Quando a paraconsistência surgiu como novo paradigma lógico, a resistência manifestada por muitos da comunidade científica residia na dificuldade em admitir a existência de contradições e ir contra um dos princípios básicos da lógica aristotélica, o princípio da não-contradição. Ou seja, uma coisa não pode ser e não ser algo ao mesmo tempo sob um mesmo aspecto. O problema se intensifica porque, de acordo com o cânone da chamada lógica clássica, tudo poderia derivar de uma contradição e, como consequência, qualquer raciocínio se tornaria válido.
Entretanto, o interesse de lógicos paraconsistentes, como Newton da Costa, nunca residiu no mérito dessas contradições. A inovação consiste em reconhecer sua existência e pensar formas de trabalhar com elas em bases racionais. Mas uma corrente de pensamento vai além e diz que sim, algumas contradições são verdadeiras. É o dialeteísmo, perspectiva que resolveria certos paradoxos e dialoga com algumas das mais antigas tradições filosóficas orientais, como alguns princípios do budismo.

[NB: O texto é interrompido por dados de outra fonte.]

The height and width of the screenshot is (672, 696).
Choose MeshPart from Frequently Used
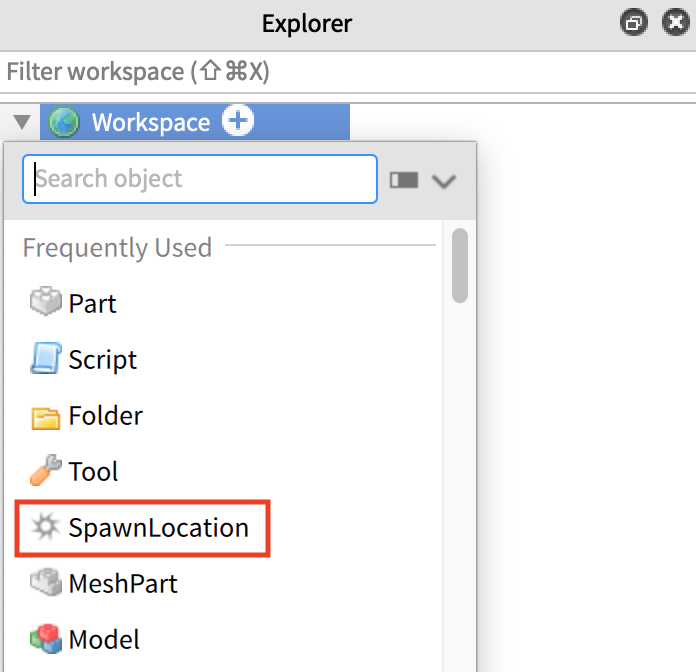click(123, 583)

As possibilidades de aplicação do dialeteísmo nos sistemas lógicos contemporâneos, as discussões a respeito de sua validade e resistências por parte de matemáticos e filósofos são temas da entrevista com Graham Priest, professor de filosofia da Universidade da Cidade de Nova York (CUNY) e convidado da Escola São Paulo de Ciência Avançada em Lógica Contemporânea, Racionalidade e Informação – SP LogIC.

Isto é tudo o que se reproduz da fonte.